WORK REQUEST: Duplicate the data below from the start through the line containing "The image size is (594, 465).", with both ends included.

# # #

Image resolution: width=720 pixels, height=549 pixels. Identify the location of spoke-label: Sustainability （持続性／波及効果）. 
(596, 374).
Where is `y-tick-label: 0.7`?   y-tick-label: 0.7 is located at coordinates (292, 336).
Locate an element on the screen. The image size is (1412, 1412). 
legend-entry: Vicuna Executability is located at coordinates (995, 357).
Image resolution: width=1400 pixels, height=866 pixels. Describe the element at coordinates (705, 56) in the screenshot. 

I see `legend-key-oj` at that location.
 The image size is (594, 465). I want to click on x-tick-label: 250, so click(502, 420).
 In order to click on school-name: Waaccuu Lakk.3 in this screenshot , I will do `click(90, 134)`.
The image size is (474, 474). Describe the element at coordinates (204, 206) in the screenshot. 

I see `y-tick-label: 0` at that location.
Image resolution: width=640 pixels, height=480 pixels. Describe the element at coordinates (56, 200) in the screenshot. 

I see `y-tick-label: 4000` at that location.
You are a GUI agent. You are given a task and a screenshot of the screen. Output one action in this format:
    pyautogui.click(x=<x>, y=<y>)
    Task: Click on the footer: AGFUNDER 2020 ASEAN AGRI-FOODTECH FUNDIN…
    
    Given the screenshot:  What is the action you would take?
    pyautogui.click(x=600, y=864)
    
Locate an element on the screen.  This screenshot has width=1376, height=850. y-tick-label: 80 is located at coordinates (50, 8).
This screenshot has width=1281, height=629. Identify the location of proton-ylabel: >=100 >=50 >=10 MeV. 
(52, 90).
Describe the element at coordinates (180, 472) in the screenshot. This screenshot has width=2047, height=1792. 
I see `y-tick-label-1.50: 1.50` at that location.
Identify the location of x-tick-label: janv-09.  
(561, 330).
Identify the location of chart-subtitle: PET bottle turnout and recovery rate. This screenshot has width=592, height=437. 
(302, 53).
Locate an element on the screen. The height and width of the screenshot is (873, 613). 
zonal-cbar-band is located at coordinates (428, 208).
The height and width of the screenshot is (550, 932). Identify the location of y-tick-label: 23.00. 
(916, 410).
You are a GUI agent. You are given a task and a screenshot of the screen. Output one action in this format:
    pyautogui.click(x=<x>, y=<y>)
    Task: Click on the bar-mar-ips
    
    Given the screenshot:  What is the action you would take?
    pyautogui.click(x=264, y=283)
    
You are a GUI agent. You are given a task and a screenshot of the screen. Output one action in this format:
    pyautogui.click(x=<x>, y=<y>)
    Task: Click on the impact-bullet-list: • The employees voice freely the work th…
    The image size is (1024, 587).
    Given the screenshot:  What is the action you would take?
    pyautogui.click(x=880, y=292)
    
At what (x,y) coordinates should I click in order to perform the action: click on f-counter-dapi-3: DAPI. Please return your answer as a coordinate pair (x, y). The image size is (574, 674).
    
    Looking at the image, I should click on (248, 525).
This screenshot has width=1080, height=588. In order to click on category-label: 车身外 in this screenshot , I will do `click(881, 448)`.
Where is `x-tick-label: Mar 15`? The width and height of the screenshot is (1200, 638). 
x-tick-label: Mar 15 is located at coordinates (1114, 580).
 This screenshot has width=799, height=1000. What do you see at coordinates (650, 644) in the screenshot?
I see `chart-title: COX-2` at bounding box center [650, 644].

# # #

RESULT OF THE EXERCISE:
Image resolution: width=720 pixels, height=549 pixels. Identify the location of spoke-label: Sustainability （持続性／波及効果）. 
(596, 374).
Where is `y-tick-label: 0.7`?   y-tick-label: 0.7 is located at coordinates (292, 336).
Locate an element on the screen. The image size is (1412, 1412). 
legend-entry: Vicuna Executability is located at coordinates (995, 357).
Image resolution: width=1400 pixels, height=866 pixels. Describe the element at coordinates (705, 56) in the screenshot. 

I see `legend-key-oj` at that location.
 The image size is (594, 465). I want to click on x-tick-label: 250, so click(502, 420).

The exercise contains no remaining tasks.